--- KUTIPAN SUMBER ---

Kejahatan Wahabi Memalsukan Isi Kitab Ulama Dunia
Selama ini mungkin kita merasa baik-baik saja, ketika membaca kitab-kitab ulama besar dunia yang usianya sudah 100 tahun lebih. Apalagi kitab-kitab tersebut banyak yang sudah berbentuk pdf. Bagi kita yang tidak mempunyai uang lebih untuk membeli kitab, malah bisa meringankan beban di tengah keinginan untuk terus belajar dan mengkaji warisan pemikiran ulama-ulama besar dunia. Namun di tengah melimpahnya turots-turots Islam berbentuk pdf, kita harus selektif dan waspada ketika sedang mendownload kitab-kitab tersebut. Karena banyak yang telah mengalami perubahan.
Perubahan terhadap redaksi kitab-kitab karya ulama besar dunia, juga tidak hanya terjadi dalam kitab-kitab yang berbentuk pdf saja, tetapi juga terjadi pada kitab-kitab yang berbentuk cetakan yang diterbitkan oleh banyak penerbit.
Dalam berbagai sumber dan kajian yang dilakukan oleh para ulama, cendekiawan Islam dan peneliti, pemalsuan kitab-kitab tersebut dilakukan oleh kelompok yang bernama Salafi-Wahabi, atau yang lebih populer disebut dengan Wahabi. Sebuah kelompok yang mengklaim dirinya sebagai kelompok pembaharuan yang ingin menghapus praktek-praktek khurafat, bid’ah, takhayul dan berbagai ajaran yang menurutnya tidak sesuai dengan ajaran Islam. Kelompok ini mulanya berkembang di Najd, Saudi Arabia.
Pemalsuan kitab atau dalam bahasa arabnya dikenal takhrif dilakukan oleh kelompok Wahabi, tidak lain adalah untuk mendukung pemikiran-pemikiran dan gagasan-gagasannya. Mereka merombak dan memalsukan berbagai kitab yang tidak sejalan dengan pemikirannya. Mulai dari tentang tauhid, ziarah kubur dan berbagai penjelasan dalam berbagai kitab karya ulama besar dunia, yang dilakukan secara turun temurun oleh kelompok Wahabi.

---

DAFTAR TUGAS —
(a) Menurut kutipan sumber, di mana kelompok Salafi-Wahabi mulanya berkembang?
(b) Sebutkan semua pihak yang menurut kutipan sumber melakukan kajian tentang pemalsuan kitab.
(c) Ringkas paragraf dalam kutipan sumber yang diawali "Pemalsuan kitab atau dalam bahasa arabnya" menjadi daftar poin yang memuat fakta-fakta utamanya.
Baris-baris di bawah ini merupakan bahan tersendiri yang terpisah dari kutipan sumber.

--- DATA YANG TERSEDIA ---

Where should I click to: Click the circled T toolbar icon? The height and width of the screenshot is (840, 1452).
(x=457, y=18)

---
--- DATA YANG TERSEDIA ---

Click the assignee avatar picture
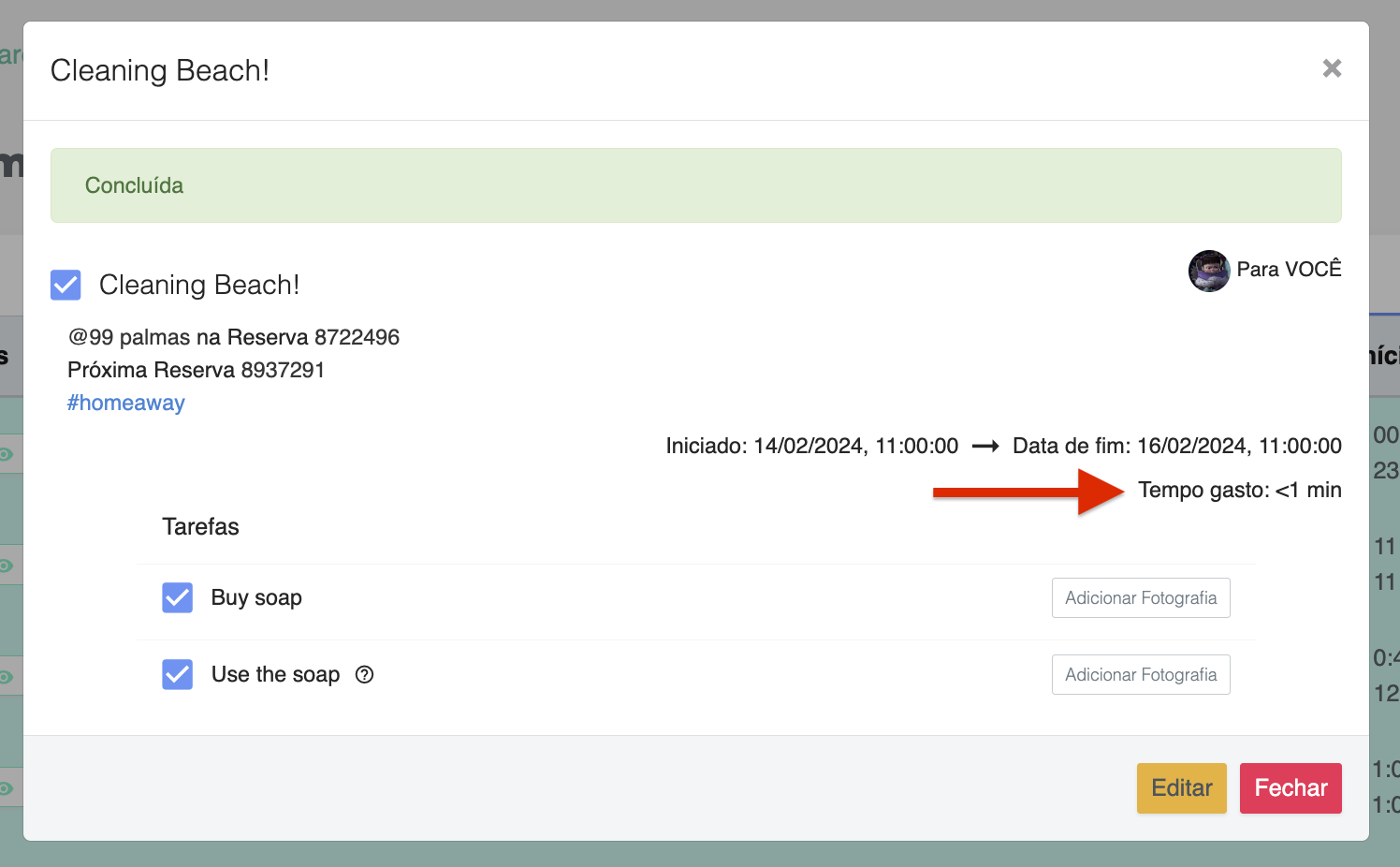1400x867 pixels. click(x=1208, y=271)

---

HASIL PENGERJAAN TUGAS —
(a) Di Najd, Saudi Arabia.

(b)
- Para ulama
- Cendekiawan Islam
- Peneliti

(c)
- Pemalsuan kitab dalam bahasa Arab disebut takhrif.
- Kelompok Wahabi melakukannya untuk mendukung pemikiran dan gagasannya.
- Kitab yang tidak sejalan dengan pemikiran mereka dirombak dan dipalsukan.
- Isinya meliputi tauhid, ziarah kubur, dan berbagai penjelasan dalam kitab ulama besar dunia.
- Hal ini dilakukan secara turun-temurun.